Exercise goal » All entries shown below should be duplicated character for character.
*** Opening of Dataset content ***
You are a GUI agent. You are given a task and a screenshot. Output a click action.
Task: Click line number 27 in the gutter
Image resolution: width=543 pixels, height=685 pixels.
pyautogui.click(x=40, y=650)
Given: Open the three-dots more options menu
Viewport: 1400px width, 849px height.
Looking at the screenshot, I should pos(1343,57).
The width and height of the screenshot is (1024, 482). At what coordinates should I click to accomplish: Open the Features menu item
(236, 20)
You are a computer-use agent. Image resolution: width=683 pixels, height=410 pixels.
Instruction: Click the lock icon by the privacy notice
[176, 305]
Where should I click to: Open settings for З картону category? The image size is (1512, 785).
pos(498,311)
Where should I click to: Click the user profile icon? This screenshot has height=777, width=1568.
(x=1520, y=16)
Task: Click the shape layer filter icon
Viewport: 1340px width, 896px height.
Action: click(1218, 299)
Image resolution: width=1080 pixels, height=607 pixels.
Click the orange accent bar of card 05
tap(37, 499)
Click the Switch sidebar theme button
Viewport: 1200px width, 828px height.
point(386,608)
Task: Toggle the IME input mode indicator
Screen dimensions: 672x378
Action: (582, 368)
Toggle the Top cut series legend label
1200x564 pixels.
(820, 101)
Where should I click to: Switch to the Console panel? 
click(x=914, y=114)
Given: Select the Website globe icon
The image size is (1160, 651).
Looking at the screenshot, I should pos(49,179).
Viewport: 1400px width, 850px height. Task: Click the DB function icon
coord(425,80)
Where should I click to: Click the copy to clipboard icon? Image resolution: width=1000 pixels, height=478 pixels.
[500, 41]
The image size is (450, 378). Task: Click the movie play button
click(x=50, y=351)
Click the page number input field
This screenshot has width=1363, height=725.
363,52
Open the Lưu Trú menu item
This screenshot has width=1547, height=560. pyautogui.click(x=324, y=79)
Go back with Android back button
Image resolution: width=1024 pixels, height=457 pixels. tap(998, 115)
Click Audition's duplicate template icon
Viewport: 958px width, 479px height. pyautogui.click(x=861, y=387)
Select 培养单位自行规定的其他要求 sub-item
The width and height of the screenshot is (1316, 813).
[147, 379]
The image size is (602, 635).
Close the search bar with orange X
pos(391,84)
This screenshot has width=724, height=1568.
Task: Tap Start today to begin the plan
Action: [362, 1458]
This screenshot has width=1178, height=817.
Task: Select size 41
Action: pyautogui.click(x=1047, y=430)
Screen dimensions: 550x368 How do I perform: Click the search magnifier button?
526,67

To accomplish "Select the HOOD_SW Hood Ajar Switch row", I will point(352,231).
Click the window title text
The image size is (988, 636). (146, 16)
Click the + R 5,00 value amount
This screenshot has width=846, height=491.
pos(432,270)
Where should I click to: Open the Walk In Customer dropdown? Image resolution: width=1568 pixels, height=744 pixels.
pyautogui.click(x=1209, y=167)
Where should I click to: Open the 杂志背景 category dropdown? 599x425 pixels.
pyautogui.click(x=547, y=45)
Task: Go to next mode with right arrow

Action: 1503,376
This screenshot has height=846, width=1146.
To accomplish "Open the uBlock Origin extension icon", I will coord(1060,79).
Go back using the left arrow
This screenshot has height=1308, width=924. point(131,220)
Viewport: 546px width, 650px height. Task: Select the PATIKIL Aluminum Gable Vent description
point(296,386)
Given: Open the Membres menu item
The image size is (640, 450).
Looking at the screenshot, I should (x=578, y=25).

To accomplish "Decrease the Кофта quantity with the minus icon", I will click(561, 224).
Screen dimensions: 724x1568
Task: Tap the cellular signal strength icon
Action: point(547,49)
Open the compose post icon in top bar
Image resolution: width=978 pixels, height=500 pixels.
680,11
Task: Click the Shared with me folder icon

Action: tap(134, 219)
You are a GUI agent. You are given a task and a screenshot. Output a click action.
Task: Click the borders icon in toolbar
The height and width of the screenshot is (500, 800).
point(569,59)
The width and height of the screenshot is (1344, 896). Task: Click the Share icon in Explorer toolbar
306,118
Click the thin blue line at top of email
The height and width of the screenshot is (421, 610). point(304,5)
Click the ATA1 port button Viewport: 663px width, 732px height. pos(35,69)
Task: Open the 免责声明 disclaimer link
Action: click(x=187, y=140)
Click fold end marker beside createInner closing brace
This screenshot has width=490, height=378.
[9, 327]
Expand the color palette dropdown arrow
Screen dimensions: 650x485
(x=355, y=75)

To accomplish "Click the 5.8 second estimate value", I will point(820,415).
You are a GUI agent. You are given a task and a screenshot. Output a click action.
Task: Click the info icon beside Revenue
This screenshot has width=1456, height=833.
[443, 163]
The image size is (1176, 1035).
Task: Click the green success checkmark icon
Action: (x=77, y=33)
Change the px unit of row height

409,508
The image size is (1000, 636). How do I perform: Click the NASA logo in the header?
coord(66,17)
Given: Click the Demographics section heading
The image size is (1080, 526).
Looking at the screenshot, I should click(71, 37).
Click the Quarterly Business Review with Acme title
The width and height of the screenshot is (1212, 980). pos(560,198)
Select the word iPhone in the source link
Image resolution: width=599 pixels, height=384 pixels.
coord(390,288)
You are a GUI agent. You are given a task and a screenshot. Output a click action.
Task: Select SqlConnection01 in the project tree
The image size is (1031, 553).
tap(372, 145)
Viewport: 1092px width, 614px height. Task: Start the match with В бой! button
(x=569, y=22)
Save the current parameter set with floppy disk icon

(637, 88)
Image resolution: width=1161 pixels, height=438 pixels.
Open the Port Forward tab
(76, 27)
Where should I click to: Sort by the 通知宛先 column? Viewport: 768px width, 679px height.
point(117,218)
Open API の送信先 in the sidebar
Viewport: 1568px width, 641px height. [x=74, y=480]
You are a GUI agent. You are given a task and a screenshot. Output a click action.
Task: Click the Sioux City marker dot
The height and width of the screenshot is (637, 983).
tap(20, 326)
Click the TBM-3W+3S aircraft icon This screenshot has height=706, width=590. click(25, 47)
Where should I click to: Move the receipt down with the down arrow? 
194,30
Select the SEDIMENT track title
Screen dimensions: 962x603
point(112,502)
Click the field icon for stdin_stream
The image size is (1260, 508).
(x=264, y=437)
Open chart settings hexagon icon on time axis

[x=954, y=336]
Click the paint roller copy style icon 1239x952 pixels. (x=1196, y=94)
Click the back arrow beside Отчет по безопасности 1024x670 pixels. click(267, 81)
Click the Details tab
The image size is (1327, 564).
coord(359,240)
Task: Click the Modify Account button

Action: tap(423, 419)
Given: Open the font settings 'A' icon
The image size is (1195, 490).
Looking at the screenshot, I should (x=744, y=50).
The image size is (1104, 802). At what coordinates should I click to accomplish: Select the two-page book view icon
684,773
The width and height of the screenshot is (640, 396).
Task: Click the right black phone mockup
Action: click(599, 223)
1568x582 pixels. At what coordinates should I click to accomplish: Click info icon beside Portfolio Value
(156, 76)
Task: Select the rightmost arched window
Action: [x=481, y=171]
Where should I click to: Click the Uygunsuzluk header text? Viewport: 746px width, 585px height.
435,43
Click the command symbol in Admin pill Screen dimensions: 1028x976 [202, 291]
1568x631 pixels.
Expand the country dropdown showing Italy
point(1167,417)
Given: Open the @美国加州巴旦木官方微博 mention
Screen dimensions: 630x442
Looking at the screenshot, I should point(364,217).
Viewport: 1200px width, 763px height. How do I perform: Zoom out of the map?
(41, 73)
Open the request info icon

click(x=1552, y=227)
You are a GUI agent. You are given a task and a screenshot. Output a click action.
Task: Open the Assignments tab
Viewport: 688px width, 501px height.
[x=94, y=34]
*** Close of Dataset content ***
Task solution »
You are a GUI agent. You are given a task and a screenshot. Output a click action.
Task: Click line number 27 in the gutter
Image resolution: width=543 pixels, height=685 pixels.
pyautogui.click(x=40, y=650)
Given: Open the three-dots more options menu
Viewport: 1400px width, 849px height.
Looking at the screenshot, I should pos(1343,57).
The width and height of the screenshot is (1024, 482). At what coordinates should I click to accomplish: Open the Features menu item
(236, 20)
You are a computer-use agent. Image resolution: width=683 pixels, height=410 pixels.
Instruction: Click the lock icon by the privacy notice
[176, 305]
Where should I click to: Open settings for З картону category? The image size is (1512, 785).
pos(498,311)
Where should I click to: Click the user profile icon? This screenshot has height=777, width=1568.
(x=1520, y=16)
Task: Click the shape layer filter icon
Viewport: 1340px width, 896px height.
Action: click(1218, 299)
Image resolution: width=1080 pixels, height=607 pixels.
Click the orange accent bar of card 05
tap(37, 499)
Click the Switch sidebar theme button
Viewport: 1200px width, 828px height.
point(386,608)
Task: Toggle the IME input mode indicator
Screen dimensions: 672x378
Action: (582, 368)
Toggle the Top cut series legend label
1200x564 pixels.
(820, 101)
Where should I click to: Switch to the Console panel? 
click(x=914, y=114)
Given: Select the Website globe icon
The image size is (1160, 651).
Looking at the screenshot, I should pos(49,179).
Viewport: 1400px width, 850px height. Task: Click the DB function icon
coord(425,80)
Where should I click to: Click the copy to clipboard icon? Image resolution: width=1000 pixels, height=478 pixels.
[500, 41]
The image size is (450, 378). Task: Click the movie play button
click(x=50, y=351)
Click the page number input field
This screenshot has width=1363, height=725.
363,52
Open the Lưu Trú menu item
This screenshot has width=1547, height=560. pyautogui.click(x=324, y=79)
Go back with Android back button
Image resolution: width=1024 pixels, height=457 pixels. tap(998, 115)
Click Audition's duplicate template icon
Viewport: 958px width, 479px height. pyautogui.click(x=861, y=387)
Select 培养单位自行规定的其他要求 sub-item
The width and height of the screenshot is (1316, 813).
[147, 379]
The image size is (602, 635).
Close the search bar with orange X
pos(391,84)
This screenshot has width=724, height=1568.
Task: Tap Start today to begin the plan
Action: [362, 1458]
This screenshot has width=1178, height=817.
Task: Select size 41
Action: pyautogui.click(x=1047, y=430)
Screen dimensions: 550x368 How do I perform: Click the search magnifier button?
526,67

To accomplish "Select the HOOD_SW Hood Ajar Switch row", I will point(352,231).
Click the window title text
The image size is (988, 636). (146, 16)
Click the + R 5,00 value amount
This screenshot has width=846, height=491.
pos(432,270)
Where should I click to: Open the Walk In Customer dropdown? Image resolution: width=1568 pixels, height=744 pixels.
pyautogui.click(x=1209, y=167)
Where should I click to: Open the 杂志背景 category dropdown? 599x425 pixels.
pyautogui.click(x=547, y=45)
Task: Go to next mode with right arrow

Action: 1503,376
This screenshot has height=846, width=1146.
To accomplish "Open the uBlock Origin extension icon", I will coord(1060,79).
Go back using the left arrow
This screenshot has height=1308, width=924. point(131,220)
Viewport: 546px width, 650px height. Task: Select the PATIKIL Aluminum Gable Vent description
point(296,386)
Given: Open the Membres menu item
The image size is (640, 450).
Looking at the screenshot, I should (x=578, y=25).

To accomplish "Decrease the Кофта quantity with the minus icon", I will click(561, 224).
Screen dimensions: 724x1568
Task: Tap the cellular signal strength icon
Action: point(547,49)
Open the compose post icon in top bar
Image resolution: width=978 pixels, height=500 pixels.
680,11
Task: Click the Shared with me folder icon

Action: tap(134, 219)
You are a GUI agent. You are given a task and a screenshot. Output a click action.
Task: Click the borders icon in toolbar
The height and width of the screenshot is (500, 800).
point(569,59)
The width and height of the screenshot is (1344, 896). Task: Click the Share icon in Explorer toolbar
306,118
Click the thin blue line at top of email
The height and width of the screenshot is (421, 610). point(304,5)
Click the ATA1 port button Viewport: 663px width, 732px height. pos(35,69)
Task: Open the 免责声明 disclaimer link
Action: click(x=187, y=140)
Click fold end marker beside createInner closing brace
This screenshot has width=490, height=378.
[9, 327]
Expand the color palette dropdown arrow
Screen dimensions: 650x485
(x=355, y=75)

To accomplish "Click the 5.8 second estimate value", I will point(820,415).
You are a GUI agent. You are given a task and a screenshot. Output a click action.
Task: Click the info icon beside Revenue
This screenshot has width=1456, height=833.
[443, 163]
The image size is (1176, 1035).
Task: Click the green success checkmark icon
Action: (x=77, y=33)
Change the px unit of row height

409,508
The image size is (1000, 636). How do I perform: Click the NASA logo in the header?
coord(66,17)
Given: Click the Demographics section heading
The image size is (1080, 526).
Looking at the screenshot, I should click(71, 37).
Click the Quarterly Business Review with Acme title
The width and height of the screenshot is (1212, 980). pos(560,198)
Select the word iPhone in the source link
Image resolution: width=599 pixels, height=384 pixels.
coord(390,288)
You are a GUI agent. You are given a task and a screenshot. Output a click action.
Task: Select SqlConnection01 in the project tree
The image size is (1031, 553).
tap(372, 145)
Viewport: 1092px width, 614px height. Task: Start the match with В бой! button
(x=569, y=22)
Save the current parameter set with floppy disk icon

(637, 88)
Image resolution: width=1161 pixels, height=438 pixels.
Open the Port Forward tab
(76, 27)
Where should I click to: Sort by the 通知宛先 column? Viewport: 768px width, 679px height.
point(117,218)
Open API の送信先 in the sidebar
Viewport: 1568px width, 641px height. [x=74, y=480]
You are a GUI agent. You are given a task and a screenshot. Output a click action.
Task: Click the Sioux City marker dot
The height and width of the screenshot is (637, 983).
tap(20, 326)
Click the TBM-3W+3S aircraft icon This screenshot has height=706, width=590. click(25, 47)
Where should I click to: Move the receipt down with the down arrow? 
194,30
Select the SEDIMENT track title
Screen dimensions: 962x603
point(112,502)
Click the field icon for stdin_stream
The image size is (1260, 508).
(x=264, y=437)
Open chart settings hexagon icon on time axis

[x=954, y=336]
Click the paint roller copy style icon 1239x952 pixels. (x=1196, y=94)
Click the back arrow beside Отчет по безопасности 1024x670 pixels. click(267, 81)
Click the Details tab
The image size is (1327, 564).
coord(359,240)
Task: Click the Modify Account button

Action: tap(423, 419)
Given: Open the font settings 'A' icon
The image size is (1195, 490).
Looking at the screenshot, I should (x=744, y=50).
The image size is (1104, 802). At what coordinates should I click to accomplish: Select the two-page book view icon
684,773
The width and height of the screenshot is (640, 396).
Task: Click the right black phone mockup
Action: click(599, 223)
1568x582 pixels. At what coordinates should I click to accomplish: Click info icon beside Portfolio Value
(156, 76)
Task: Select the rightmost arched window
Action: [x=481, y=171]
Where should I click to: Click the Uygunsuzluk header text? Viewport: 746px width, 585px height.
435,43
Click the command symbol in Admin pill Screen dimensions: 1028x976 [202, 291]
1568x631 pixels.
Expand the country dropdown showing Italy
point(1167,417)
Given: Open the @美国加州巴旦木官方微博 mention
Screen dimensions: 630x442
Looking at the screenshot, I should point(364,217).
Viewport: 1200px width, 763px height. How do I perform: Zoom out of the map?
(41, 73)
Open the request info icon

click(x=1552, y=227)
You are a GUI agent. You are given a task and a screenshot. Output a click action.
Task: Open the Assignments tab
Viewport: 688px width, 501px height.
[x=94, y=34]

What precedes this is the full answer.